Saved entries

──────────

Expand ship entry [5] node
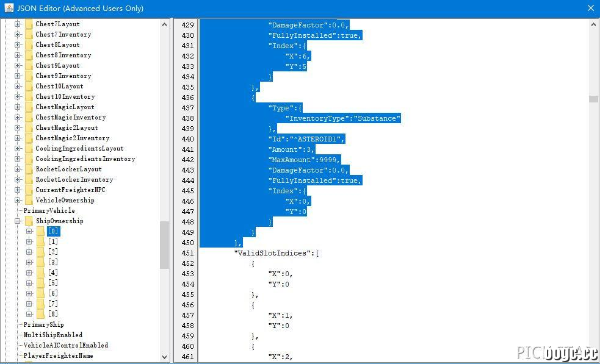600x364 pixels. click(29, 284)
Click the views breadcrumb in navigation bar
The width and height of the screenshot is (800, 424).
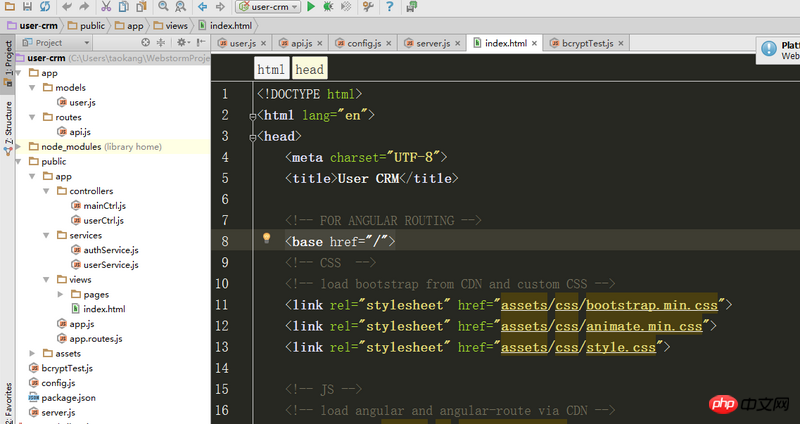point(174,25)
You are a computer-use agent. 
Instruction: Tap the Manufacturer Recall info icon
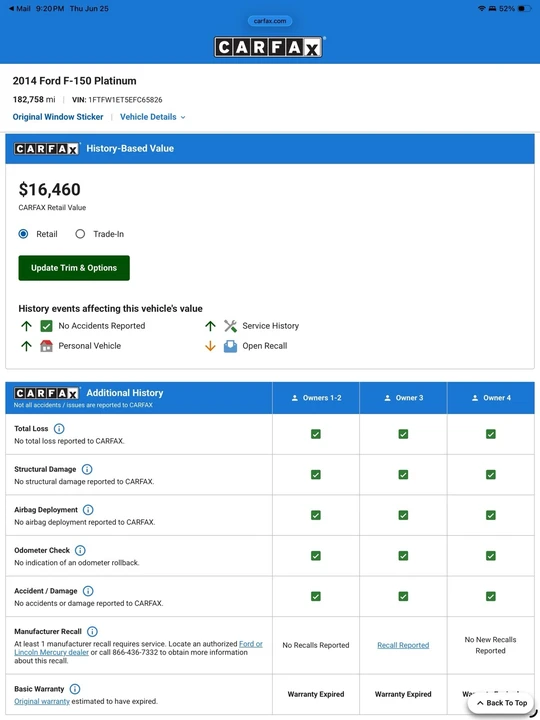pyautogui.click(x=92, y=631)
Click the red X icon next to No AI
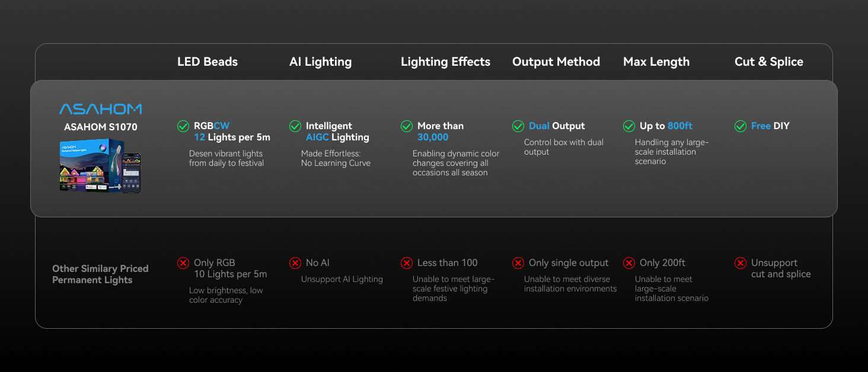Viewport: 868px width, 372px height. tap(295, 263)
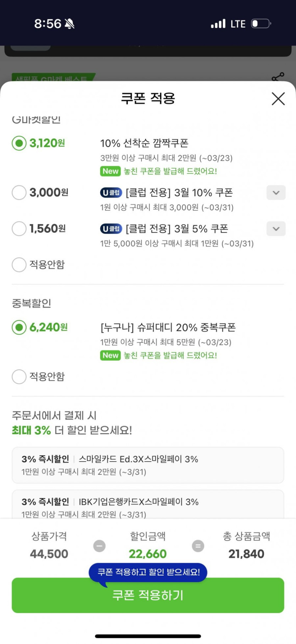Close the 쿠폰 적용 coupon sheet
The height and width of the screenshot is (644, 296).
coord(278,99)
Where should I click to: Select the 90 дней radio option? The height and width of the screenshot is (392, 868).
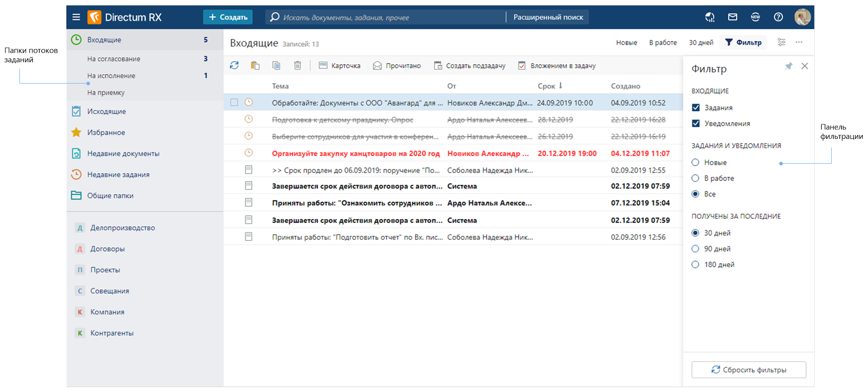tap(695, 249)
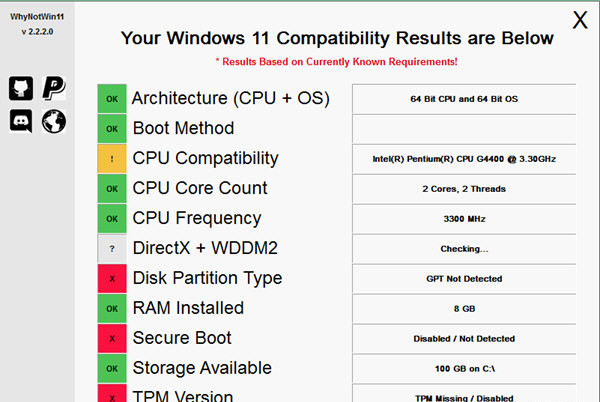Click the green Storage Available OK badge
600x402 pixels.
click(112, 368)
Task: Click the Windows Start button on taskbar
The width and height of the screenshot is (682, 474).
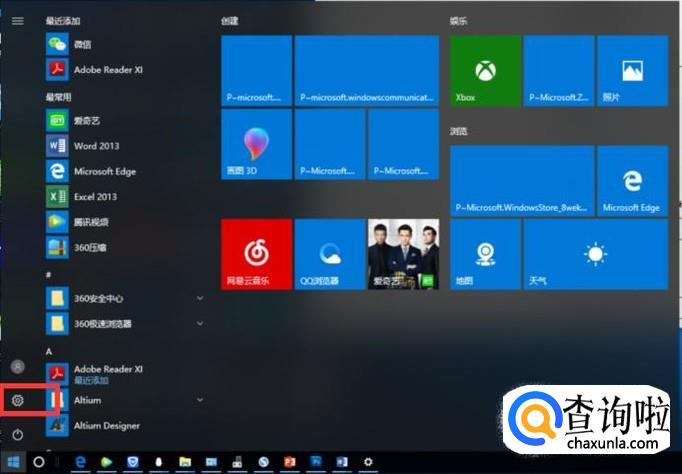Action: (x=13, y=462)
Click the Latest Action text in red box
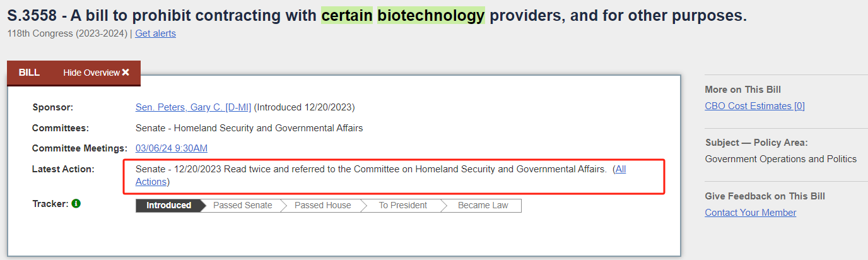The image size is (868, 260). click(x=370, y=169)
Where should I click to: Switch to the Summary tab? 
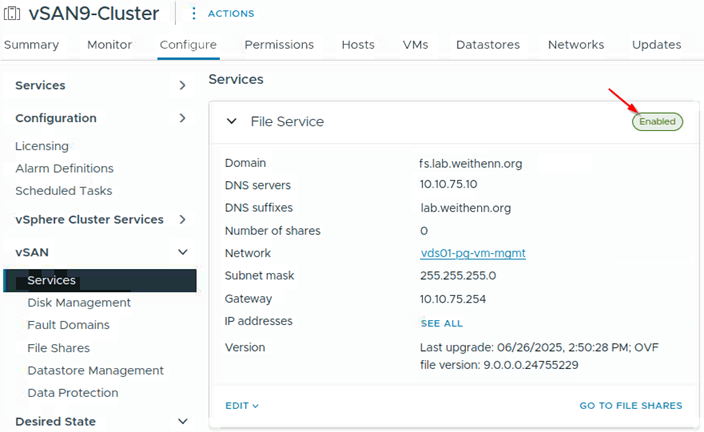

──────────

◆ What to produce ◆
Write out exactly the stretch of lines that begins with the line containing "The width and height of the screenshot is (682, 474)." and ends with the last line of the records above, leaving out the pictures.

◆ Answer space ◆
The width and height of the screenshot is (682, 474).
Action: (x=13, y=462)
Click the Latest Action text in red box
The image size is (868, 260). click(x=370, y=169)
Where should I click to: Switch to the Summary tab? 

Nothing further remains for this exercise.